Stored data:
=====

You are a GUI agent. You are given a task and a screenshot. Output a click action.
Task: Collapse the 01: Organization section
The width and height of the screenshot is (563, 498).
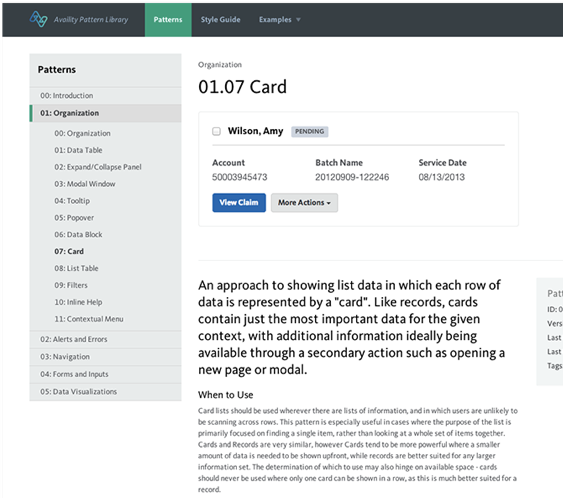coord(106,113)
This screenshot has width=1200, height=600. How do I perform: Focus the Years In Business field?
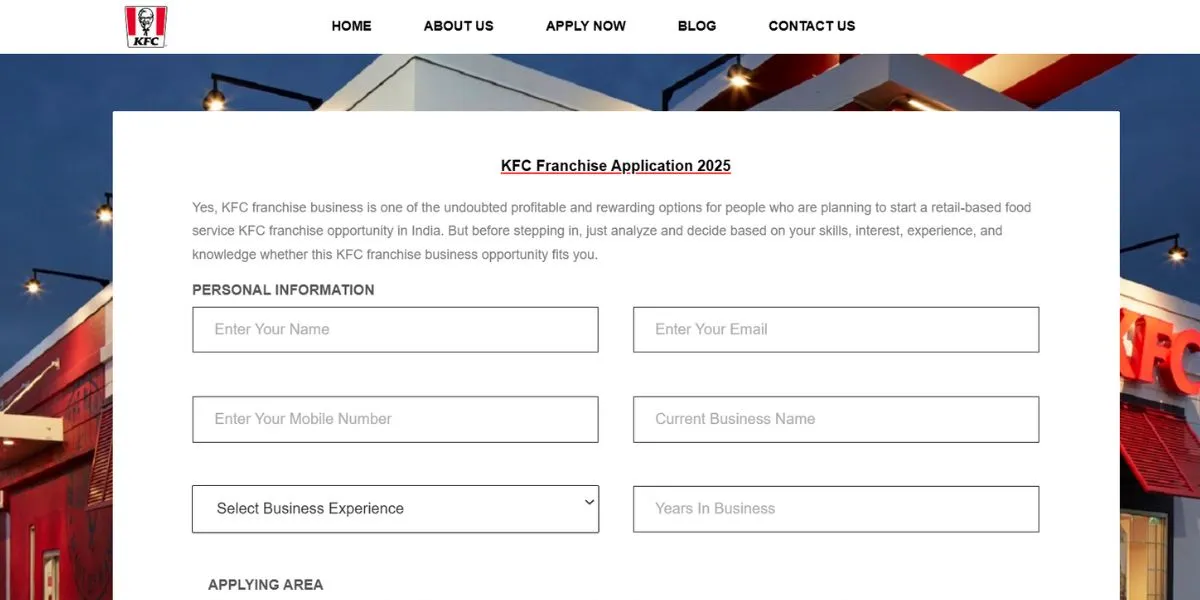pos(836,509)
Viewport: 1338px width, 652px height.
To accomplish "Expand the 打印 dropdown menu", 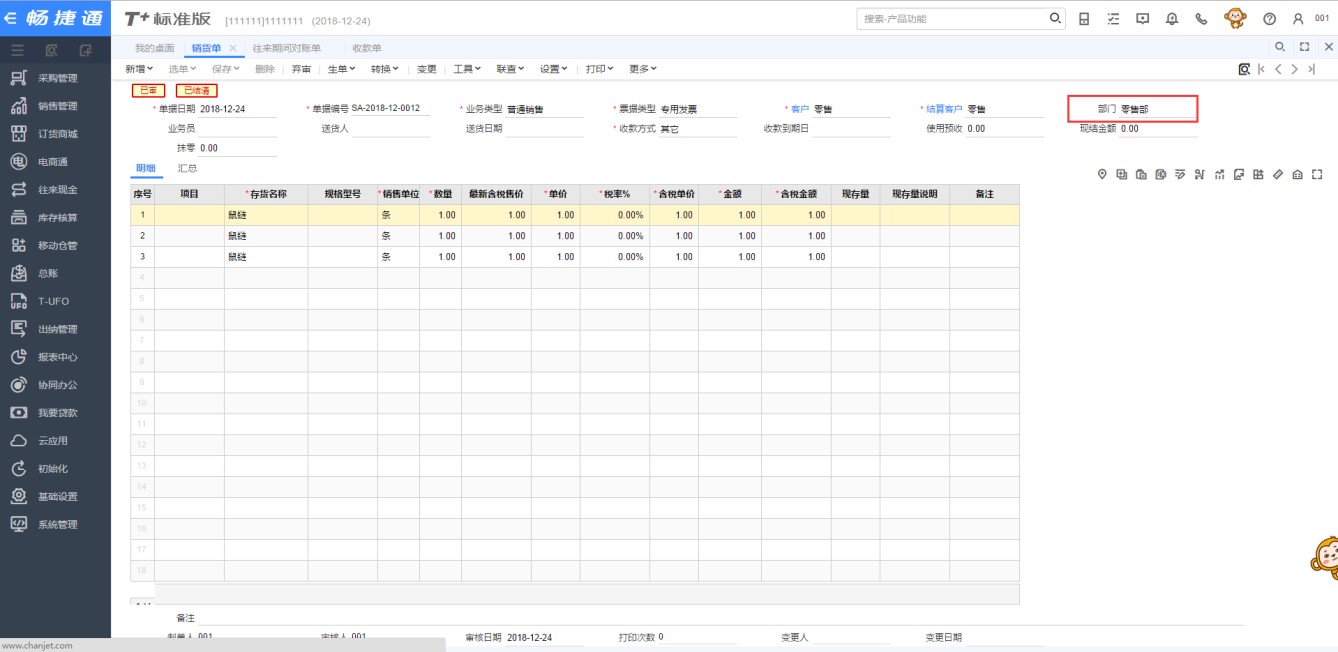I will pyautogui.click(x=600, y=69).
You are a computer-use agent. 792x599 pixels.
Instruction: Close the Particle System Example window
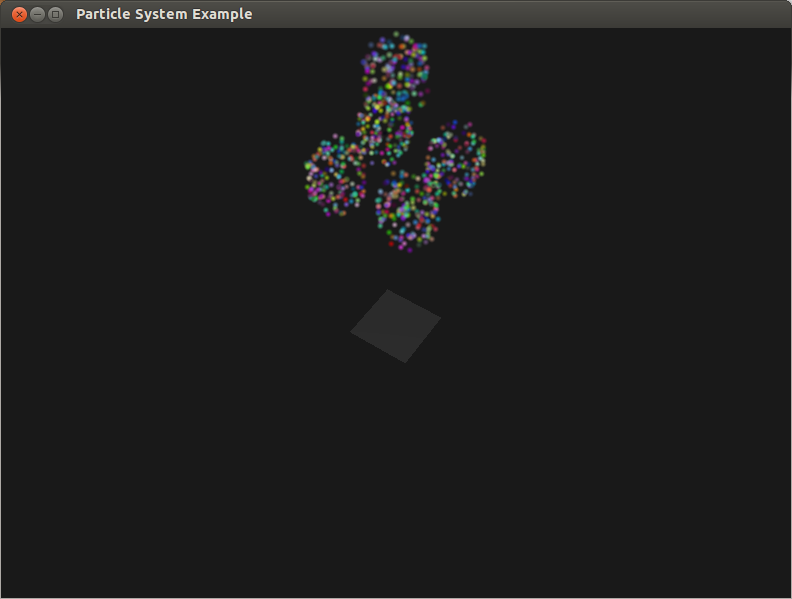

=====

> [WORK TO COMPLETE] Wherever a line in the data above holds "agent", copy that line.

> [REPLY]
You are a GUI agent. You are given a task and a screenshot. Output a click action.
You are a computer-use agent. 792x599 pixels.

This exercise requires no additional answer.